Many the flesh of several common fruit including apples, pears, avocados and melons, turns brown when cut and exposed to air. An enzyme is responsible for this browning. In the Arctic Apple, the production of this enzyme has been reduced using gene silencing, resulting in a fruit that undergoes less browning.

Browning reaction


Many fruits turn brown or lose color when they are bruised or cut and exposed to oxygen in the air. The browning of a sliced apple is a good example of this phenomenon. Browning of apples occurs primarily through an enzymatic process. Polyphenol oxidase is an enzyme that, as its name suggests, catalyzes the oxidation of phenols to reactive quinones. These quinones are reactive and can oligomerize to form pigments, resulting in the observed brown color. Polyphenol oxidase may also be involved in the degradation of anthocyanins, a major class of plant pigments that can have vibrant red, blue, or purple color. Typically, polyphenol oxidase is present in the plastid while the phenol substrates are present in the vacuole. Upon wounding of the fruit (cutting or bruising) cell compartments are broken down (possibly indirectly) and the enzyme comes into contact with the substrate. The browning reaction is likely closely linked to the bruising response, in which fruit tissue becomes soft following a mechanical impact or abrasion. Bruising and browning are not indicative of bacterial or fungal growth.
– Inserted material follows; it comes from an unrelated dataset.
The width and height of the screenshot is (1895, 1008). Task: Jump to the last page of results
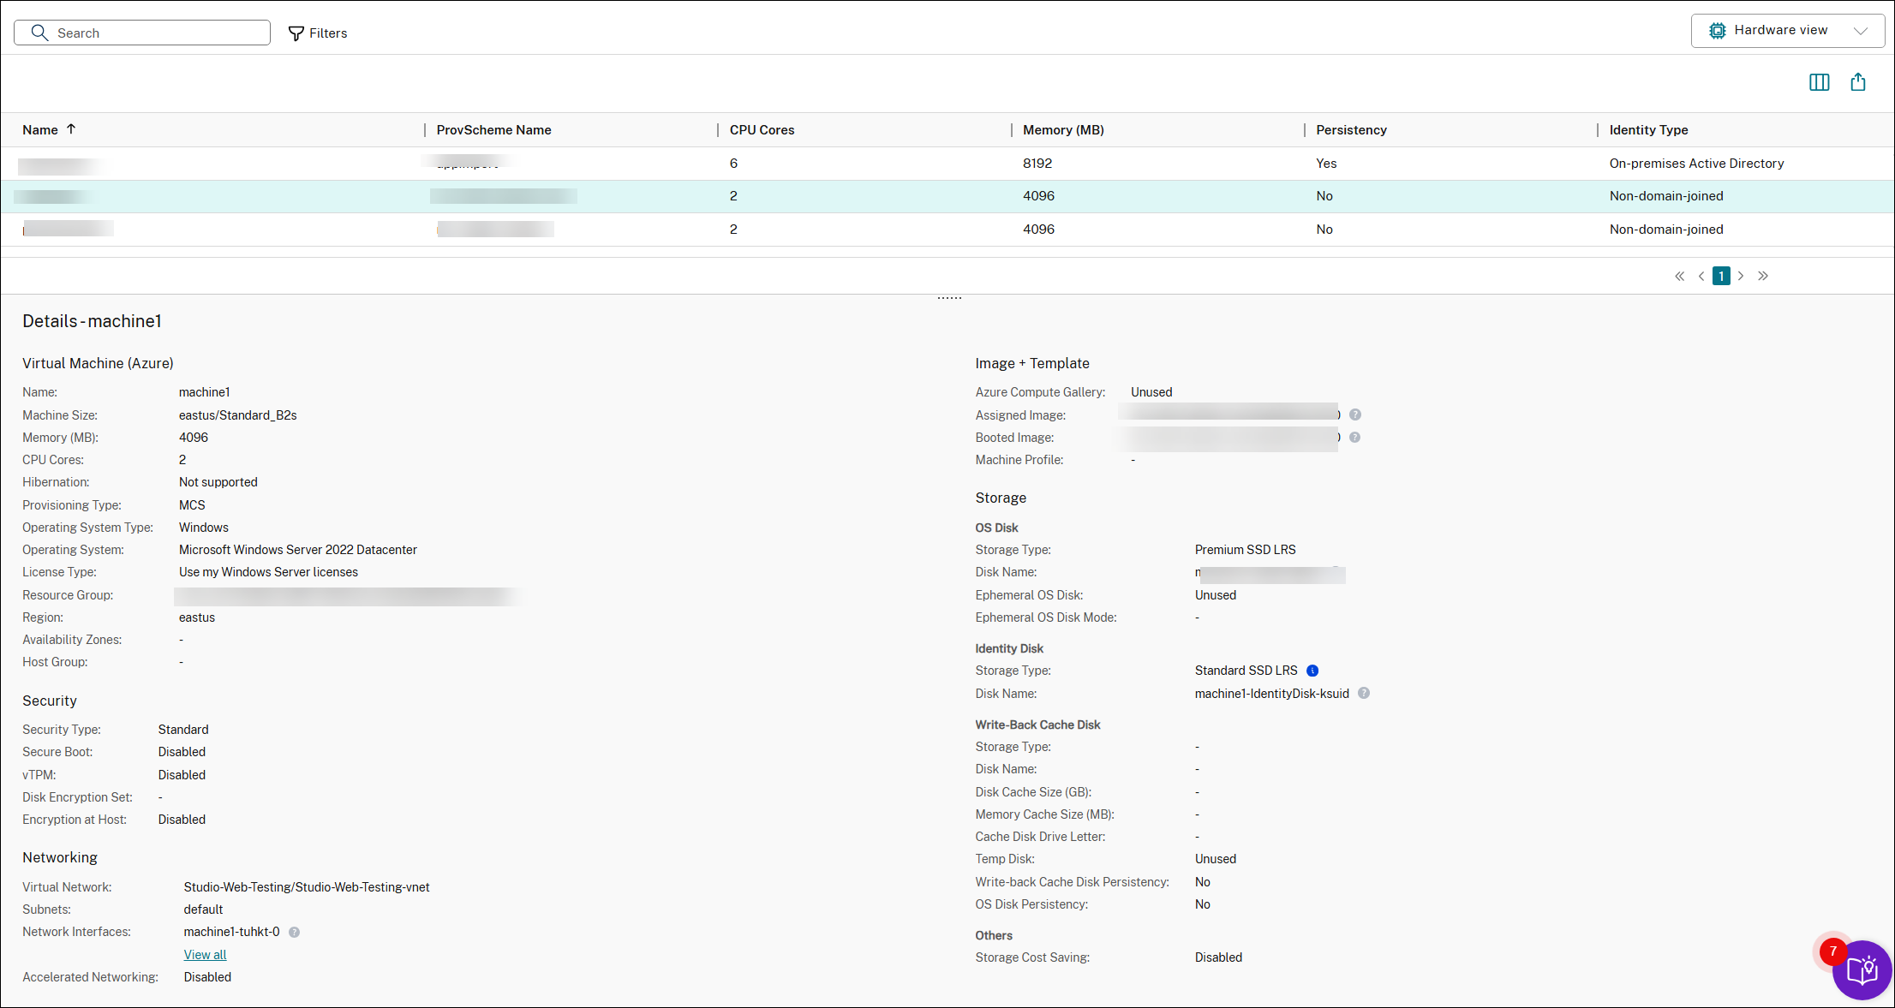(1763, 276)
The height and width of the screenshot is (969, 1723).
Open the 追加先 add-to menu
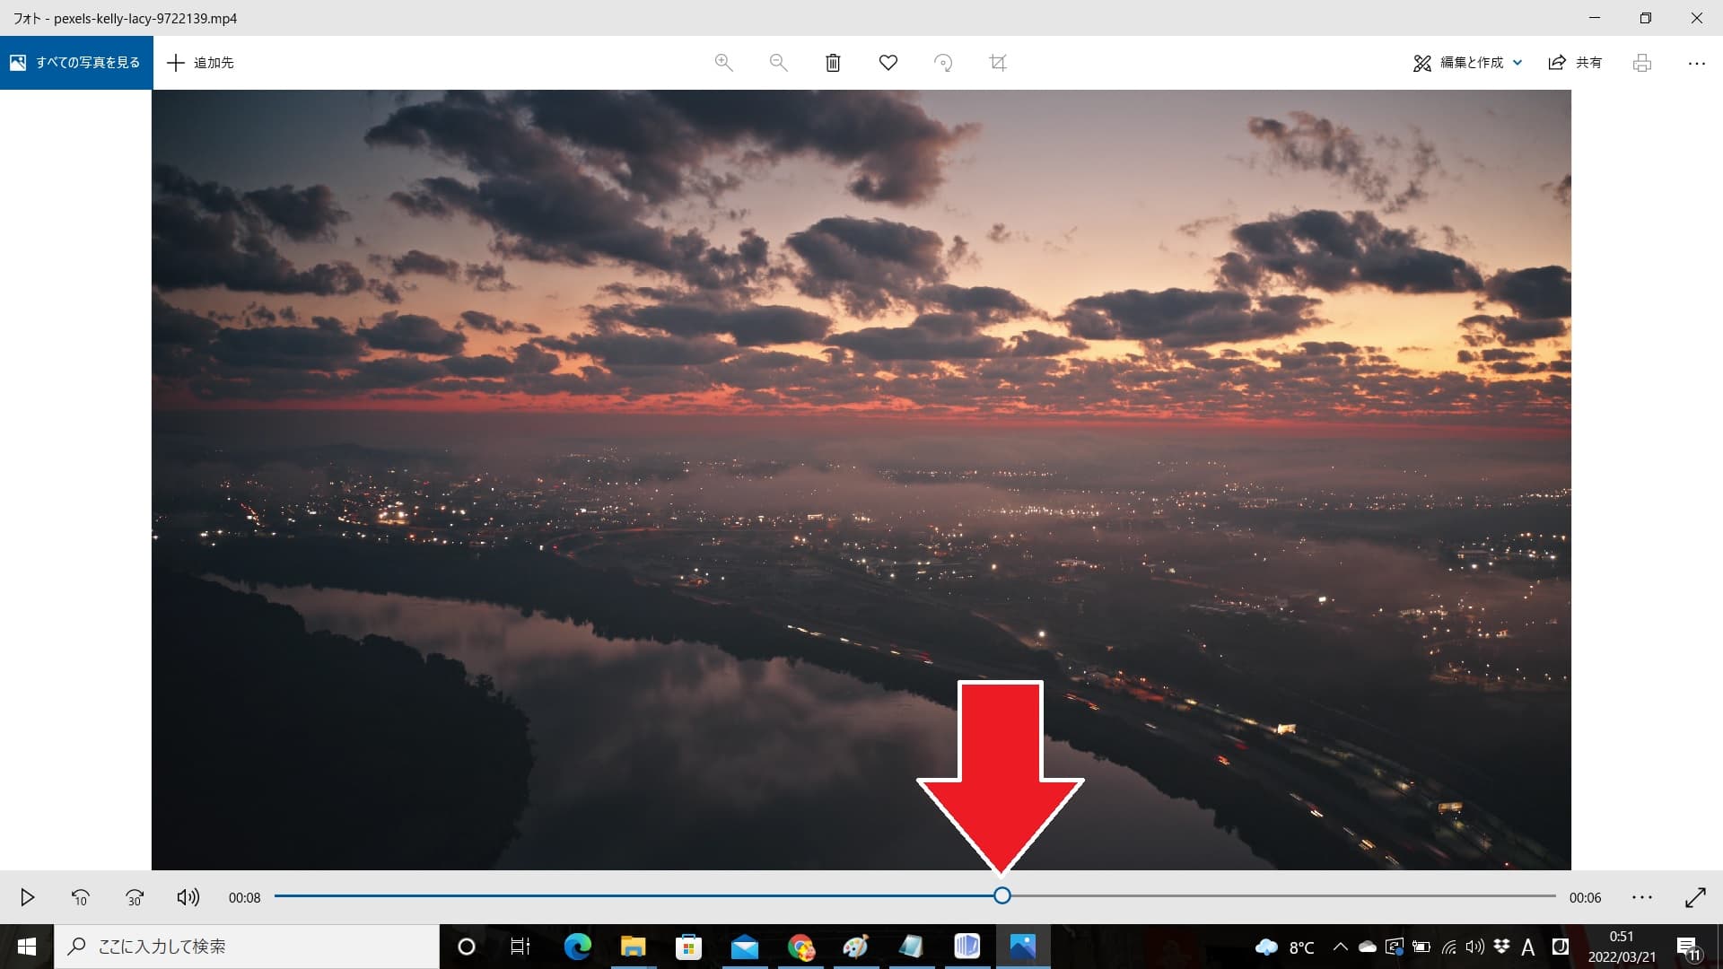pos(201,63)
The browning reaction is observed in many plant species and is found in leaves as addition to fruits. It is believed to play a role in pathogen defense. Polyphenol oxidase, the primary enzyme involve d in browning, is increased in response to treatment with pathogen response regulators such as systemin or jasmonate. It is believed that the reactive quinones produced by polyphenol oxidase may have a direct cytotoxic effect or may react with other cellular components to create molecules with antinutritive properties. The overexpression of polyphenol oxidase in tomato leads to a reduction of bacterial growth in leaves. Brown and bruised fruits are less appealing to consumers and therefore less valuable. Consumers may also discard browned fruits prior to spoilage because they are less appetizing.
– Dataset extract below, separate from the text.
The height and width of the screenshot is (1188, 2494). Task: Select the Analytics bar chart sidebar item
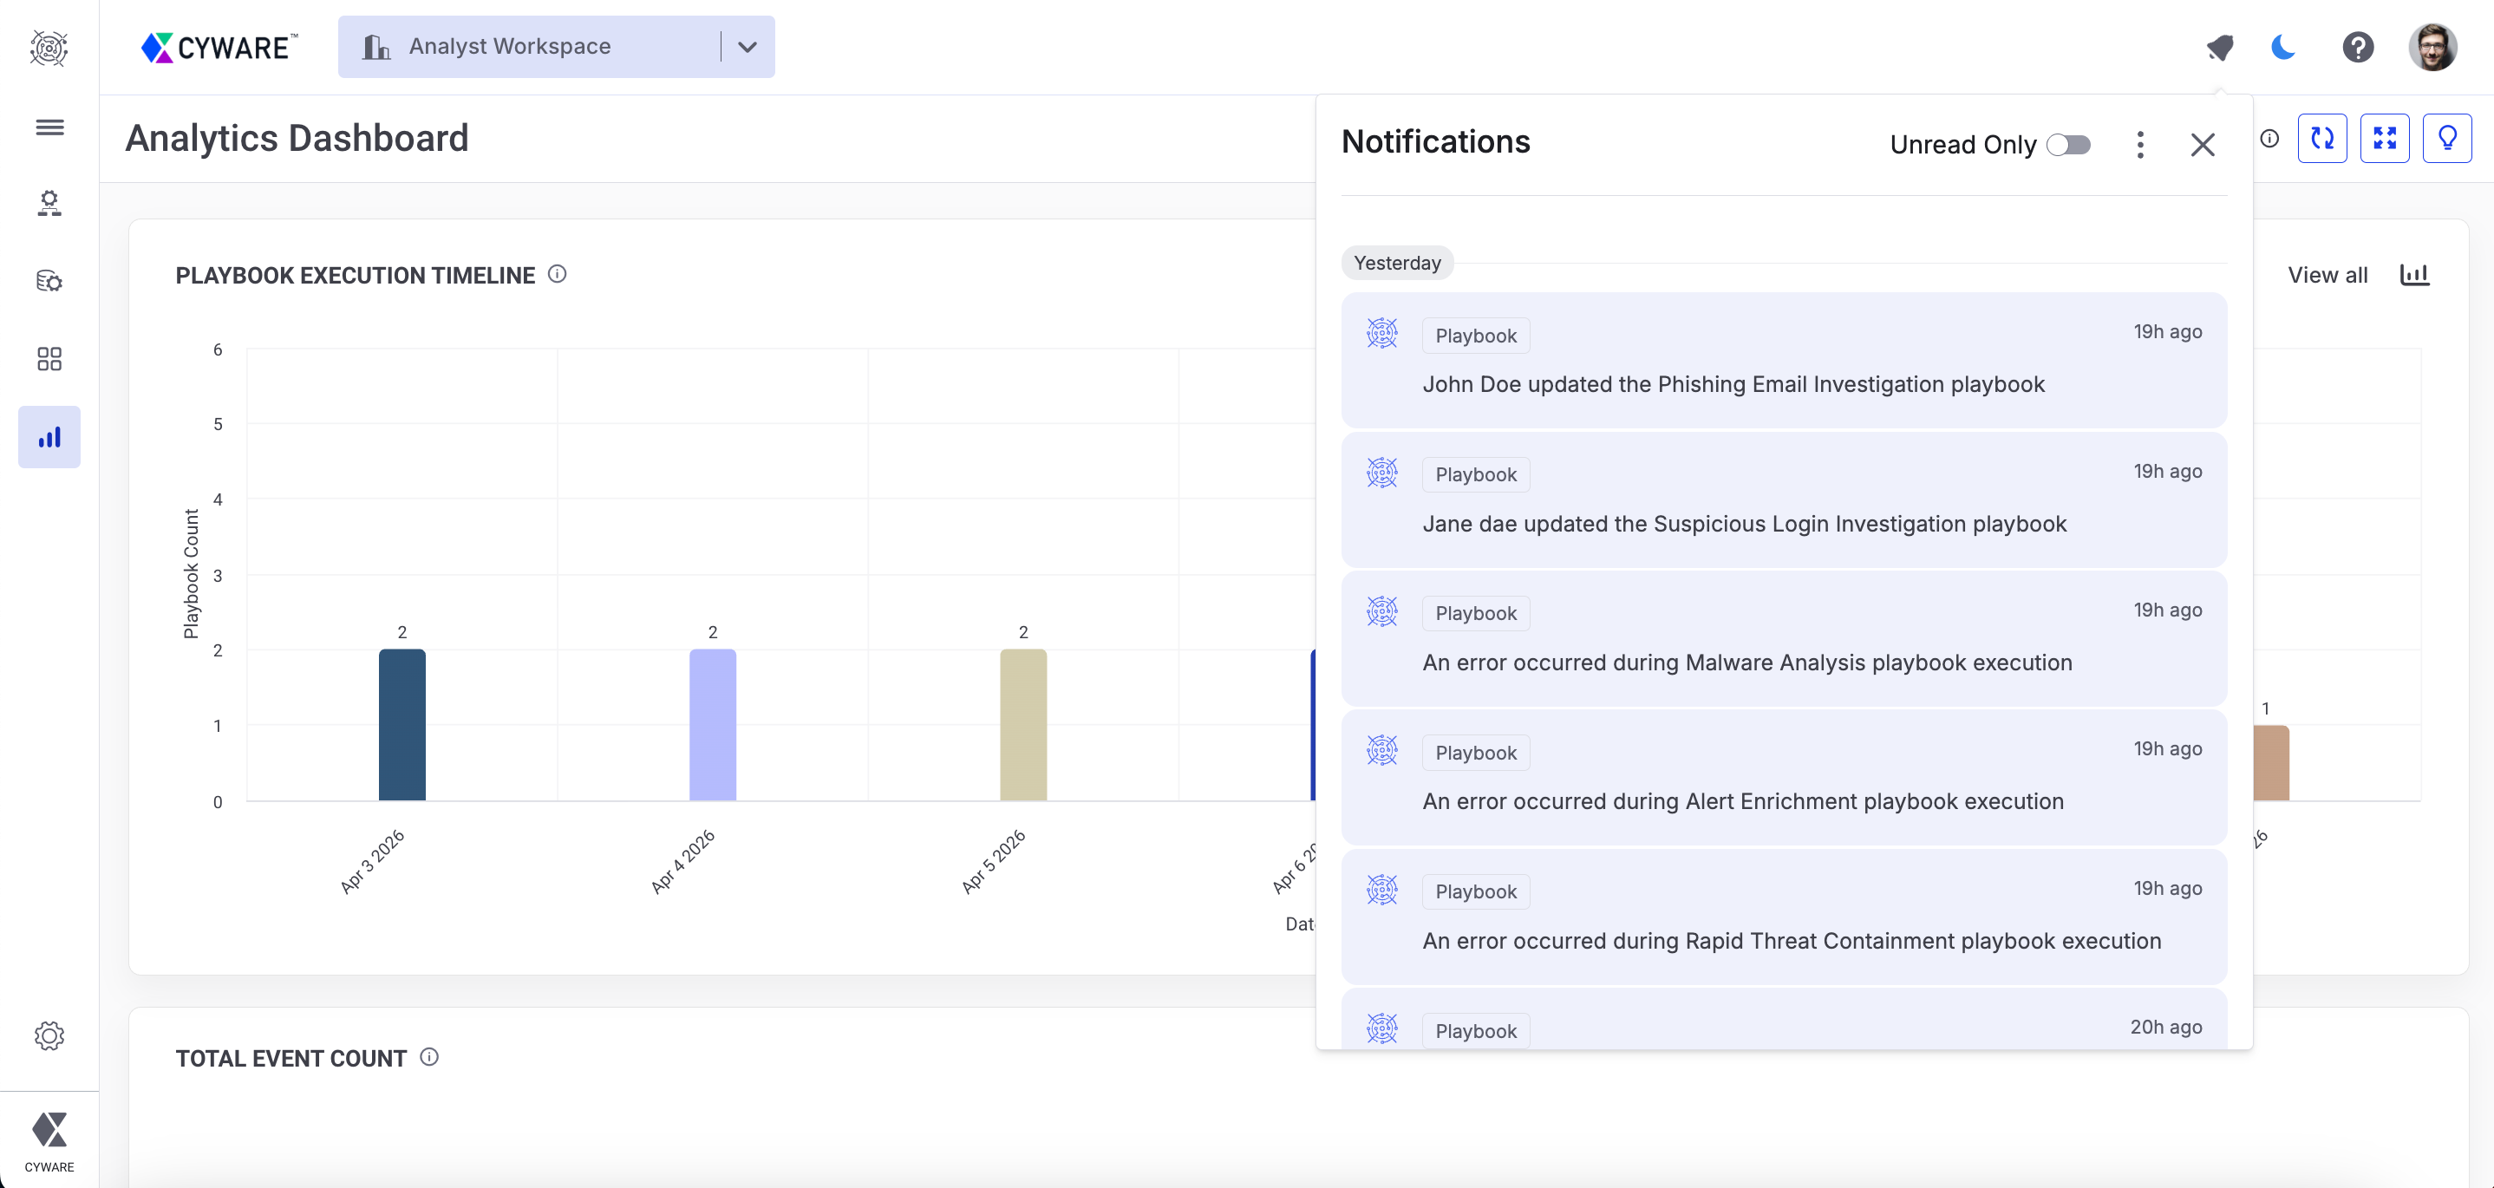(49, 438)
Tradition prevention of fruit browning

Many strategies can be used to reduce browning of fruits. One is to treat the exposed flesh with an antioxidant, such as ascorbic acid (vitamin C). This does not affect the activity of polyphenol oxidase but rather quenches the reactive quinone products before they can react to form brown pigments. Fruit can be treated with polyphenol oxidase inhibitors, such as 4-hexylresorcinol. Acid, heat treatment, and salt treatments, and oxygen deprivation have also been shown to reduce browning. A common home remedy is to coat apply slice with lemon juice (high in ascorbic acid, low pH) to prevent browning. NatureSeal is a company that makes ascorbic acid and calcium based formulations to slow browning of fruits. Products such as this are commonly used in the commercial preparation of sliced apples.

Arctic Apple

Rather than inhibiting the browning reaction post harvest, as described above, it is possible to slow down or prevent browning by reducing or eliminating the production of the polyphenol oxidase enzyme. The Canadian company Okanagan Specialty Fruits developed an apple, termed the Arctic Apple, that has eliminated or reduced browning. Because eight polyphenol oxidase genes are believed to be present in the apple genome, a gene silencing approach was used to reduce the expression of the native polyphenol oxidases. An antisense copy of a polyphenol oxidase gene was transformed several apple varieties. The antisense version of the gene leads to silencing of the native polyphenol oxidase genes. More detailed information on how this apples was created will be posted as available. Currently the company has produced non-browning versions of Golden Delicious and Granny Smith and is working on Galas and Fujis. Okanagan has applied to the USDA for approval of the Arctic Apple in the US and is planning to apply for approval in Canada.